The good news is that if you are not getting liquid and gels ready for the distinctive projections of the airport, we may not be worried about it in the future.
In addition to improving the technological security of the new Melbourne airport technologies, new methods for scanning of passenger bags have been updated, that is, liquids and rooms, as well as laptops and other large electronic devices, should not be separated.
The Smiths Detection security screening company's intelligent route developed by the company takes the passenger's cab for a CT scan for baggage to create a three-dimensional image of the interior. Currently, airport security shows use 2D images.
Renewed technology is also expected to move faster and frightening security lines.
The October pilot program began in October at the T4 terminal of Melbourne Airport, managing Tigerair, Jetstar and REX flights.
"The pilot program will allow us to better understand that future passengers can overcome security screening without disinfection of their items, simplifying the commencement of the passenger's journey," said Melbourne airport airman Simon Gandy.
"As Australia's most important 24/7 airport, we will find new technologies and new ways of upgrading and improve the passenger experience from one track to the other."

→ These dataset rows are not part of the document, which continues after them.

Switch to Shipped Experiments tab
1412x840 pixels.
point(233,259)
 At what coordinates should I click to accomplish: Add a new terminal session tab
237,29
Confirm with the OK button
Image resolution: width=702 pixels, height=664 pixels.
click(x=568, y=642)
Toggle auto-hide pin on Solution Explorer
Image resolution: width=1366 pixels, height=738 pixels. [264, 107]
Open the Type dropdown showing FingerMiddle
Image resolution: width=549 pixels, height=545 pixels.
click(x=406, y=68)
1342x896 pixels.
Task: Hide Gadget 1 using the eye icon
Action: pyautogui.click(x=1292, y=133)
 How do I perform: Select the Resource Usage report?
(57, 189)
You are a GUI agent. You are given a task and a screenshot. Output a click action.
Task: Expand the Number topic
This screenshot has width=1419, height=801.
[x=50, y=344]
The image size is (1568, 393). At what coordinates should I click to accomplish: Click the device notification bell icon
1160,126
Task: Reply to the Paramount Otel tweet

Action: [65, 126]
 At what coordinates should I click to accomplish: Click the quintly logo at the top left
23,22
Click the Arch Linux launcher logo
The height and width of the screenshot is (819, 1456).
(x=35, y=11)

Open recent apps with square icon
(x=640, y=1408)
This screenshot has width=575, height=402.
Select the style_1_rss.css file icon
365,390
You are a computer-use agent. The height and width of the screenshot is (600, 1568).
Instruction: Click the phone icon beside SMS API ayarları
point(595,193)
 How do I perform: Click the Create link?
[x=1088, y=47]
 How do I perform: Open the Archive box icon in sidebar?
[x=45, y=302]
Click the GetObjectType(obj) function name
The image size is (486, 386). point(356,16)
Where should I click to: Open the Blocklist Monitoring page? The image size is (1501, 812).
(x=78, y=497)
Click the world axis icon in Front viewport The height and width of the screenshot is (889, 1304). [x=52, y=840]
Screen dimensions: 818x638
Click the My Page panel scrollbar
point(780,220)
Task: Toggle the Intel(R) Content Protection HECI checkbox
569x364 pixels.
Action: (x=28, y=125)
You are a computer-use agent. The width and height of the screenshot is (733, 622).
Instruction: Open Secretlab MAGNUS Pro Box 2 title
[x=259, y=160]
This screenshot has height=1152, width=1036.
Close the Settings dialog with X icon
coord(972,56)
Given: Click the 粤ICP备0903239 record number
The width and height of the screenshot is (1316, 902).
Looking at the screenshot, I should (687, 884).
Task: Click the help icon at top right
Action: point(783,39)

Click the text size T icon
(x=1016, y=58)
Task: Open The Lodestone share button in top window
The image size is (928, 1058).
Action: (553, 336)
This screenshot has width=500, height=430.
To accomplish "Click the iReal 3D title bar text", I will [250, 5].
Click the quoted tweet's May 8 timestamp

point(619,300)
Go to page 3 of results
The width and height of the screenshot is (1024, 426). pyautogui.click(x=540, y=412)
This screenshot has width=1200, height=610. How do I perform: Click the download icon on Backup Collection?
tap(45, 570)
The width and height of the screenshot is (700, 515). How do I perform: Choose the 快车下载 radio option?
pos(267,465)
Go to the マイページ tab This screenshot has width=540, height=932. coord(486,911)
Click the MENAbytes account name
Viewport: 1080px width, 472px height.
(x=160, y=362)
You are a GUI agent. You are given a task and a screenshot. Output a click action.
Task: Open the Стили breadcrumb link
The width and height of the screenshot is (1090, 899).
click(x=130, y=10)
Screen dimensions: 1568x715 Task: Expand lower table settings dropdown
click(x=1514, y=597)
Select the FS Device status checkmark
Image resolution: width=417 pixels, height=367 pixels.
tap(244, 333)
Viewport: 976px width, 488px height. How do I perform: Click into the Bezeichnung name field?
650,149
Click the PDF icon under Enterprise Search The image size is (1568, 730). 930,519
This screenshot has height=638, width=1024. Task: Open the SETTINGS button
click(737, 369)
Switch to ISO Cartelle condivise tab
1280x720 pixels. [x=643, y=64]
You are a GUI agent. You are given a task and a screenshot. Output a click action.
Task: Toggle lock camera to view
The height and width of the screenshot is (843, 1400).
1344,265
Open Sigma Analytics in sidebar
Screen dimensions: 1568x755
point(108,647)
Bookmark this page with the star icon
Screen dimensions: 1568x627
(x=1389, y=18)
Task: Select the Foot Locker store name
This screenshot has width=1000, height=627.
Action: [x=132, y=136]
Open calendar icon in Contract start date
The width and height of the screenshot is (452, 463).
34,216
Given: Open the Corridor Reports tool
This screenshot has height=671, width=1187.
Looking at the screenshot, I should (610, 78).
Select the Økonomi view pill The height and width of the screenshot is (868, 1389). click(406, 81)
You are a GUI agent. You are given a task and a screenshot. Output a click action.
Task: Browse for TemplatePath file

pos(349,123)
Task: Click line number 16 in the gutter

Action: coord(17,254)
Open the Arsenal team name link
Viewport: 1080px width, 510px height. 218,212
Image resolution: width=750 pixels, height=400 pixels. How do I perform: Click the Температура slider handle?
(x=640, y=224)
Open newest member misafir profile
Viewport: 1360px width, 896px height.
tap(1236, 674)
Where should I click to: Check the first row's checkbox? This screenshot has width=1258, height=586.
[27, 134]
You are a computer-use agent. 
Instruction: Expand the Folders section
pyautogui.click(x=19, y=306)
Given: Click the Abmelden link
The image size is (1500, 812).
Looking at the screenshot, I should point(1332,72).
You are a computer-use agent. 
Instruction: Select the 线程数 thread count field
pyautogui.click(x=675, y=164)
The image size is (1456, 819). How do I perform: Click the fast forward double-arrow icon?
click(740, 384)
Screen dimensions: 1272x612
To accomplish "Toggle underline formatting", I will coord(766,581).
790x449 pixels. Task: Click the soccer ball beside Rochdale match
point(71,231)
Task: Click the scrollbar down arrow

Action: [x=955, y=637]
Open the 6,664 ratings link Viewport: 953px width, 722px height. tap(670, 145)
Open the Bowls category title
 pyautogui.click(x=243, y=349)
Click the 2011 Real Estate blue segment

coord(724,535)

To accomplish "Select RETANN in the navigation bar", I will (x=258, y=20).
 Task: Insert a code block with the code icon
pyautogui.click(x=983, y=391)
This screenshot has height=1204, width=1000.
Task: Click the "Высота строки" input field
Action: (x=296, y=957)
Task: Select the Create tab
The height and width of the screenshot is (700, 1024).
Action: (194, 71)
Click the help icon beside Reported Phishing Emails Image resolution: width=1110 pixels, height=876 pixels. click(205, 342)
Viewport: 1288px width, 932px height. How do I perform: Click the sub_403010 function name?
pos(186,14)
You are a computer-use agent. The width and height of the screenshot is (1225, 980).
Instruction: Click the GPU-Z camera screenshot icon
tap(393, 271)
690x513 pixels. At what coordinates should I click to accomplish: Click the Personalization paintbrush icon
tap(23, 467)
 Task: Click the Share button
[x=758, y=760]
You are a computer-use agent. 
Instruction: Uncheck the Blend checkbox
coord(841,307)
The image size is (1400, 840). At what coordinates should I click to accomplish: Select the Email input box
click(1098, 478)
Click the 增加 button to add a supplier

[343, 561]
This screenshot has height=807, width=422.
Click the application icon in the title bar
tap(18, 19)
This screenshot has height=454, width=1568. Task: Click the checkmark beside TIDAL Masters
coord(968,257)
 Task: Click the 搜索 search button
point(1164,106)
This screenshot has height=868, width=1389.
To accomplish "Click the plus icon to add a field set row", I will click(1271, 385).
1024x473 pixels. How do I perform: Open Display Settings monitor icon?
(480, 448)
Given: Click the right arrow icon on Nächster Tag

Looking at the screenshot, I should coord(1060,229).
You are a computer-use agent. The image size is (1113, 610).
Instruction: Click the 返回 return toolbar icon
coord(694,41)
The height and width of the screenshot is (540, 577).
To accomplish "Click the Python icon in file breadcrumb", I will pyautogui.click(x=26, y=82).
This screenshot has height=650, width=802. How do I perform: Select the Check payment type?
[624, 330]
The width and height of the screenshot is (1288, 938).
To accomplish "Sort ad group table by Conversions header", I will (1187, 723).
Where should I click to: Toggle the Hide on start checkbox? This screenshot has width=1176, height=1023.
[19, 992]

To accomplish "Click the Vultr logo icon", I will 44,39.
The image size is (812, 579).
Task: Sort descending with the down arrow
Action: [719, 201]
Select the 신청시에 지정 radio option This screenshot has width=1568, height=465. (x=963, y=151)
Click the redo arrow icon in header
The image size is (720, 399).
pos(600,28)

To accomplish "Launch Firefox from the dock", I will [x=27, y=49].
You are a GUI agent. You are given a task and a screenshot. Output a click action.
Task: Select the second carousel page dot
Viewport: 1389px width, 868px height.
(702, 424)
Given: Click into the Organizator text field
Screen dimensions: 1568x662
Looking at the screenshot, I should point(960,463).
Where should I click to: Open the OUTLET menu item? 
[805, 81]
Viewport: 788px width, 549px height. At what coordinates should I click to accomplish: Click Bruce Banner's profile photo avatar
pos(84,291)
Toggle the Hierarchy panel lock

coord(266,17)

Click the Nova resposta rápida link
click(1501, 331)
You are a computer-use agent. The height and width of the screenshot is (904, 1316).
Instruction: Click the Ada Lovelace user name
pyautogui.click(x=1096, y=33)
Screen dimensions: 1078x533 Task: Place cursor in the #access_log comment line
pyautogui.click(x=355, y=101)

A spokeswoman for Smiths Detection told news.com.au why he had to keep track of Melbourne's trial.
Some of Australia's largest airports and regional terminals are expected a year.
"We have to face domestic and international terminals in the past two years," said the spokeswoman.
Smart vehicles are expecting more efficient 50 percent more traditional paths.
Scanning technology uses "the latest CT technology and provides the highest level of security to improve the passenger's evolution and reduce overall airport costs," Smiths Detection said.
According to the International Airport Airline Association (IATA) Survey, the airport's security and boarding process is the biggest frustration for both passengers.
According to the announcement, 57% of the passenger might think that eliminating personal bag items was very intrusive and that 48 percent did not ask for removal of laptops and large electronic devices.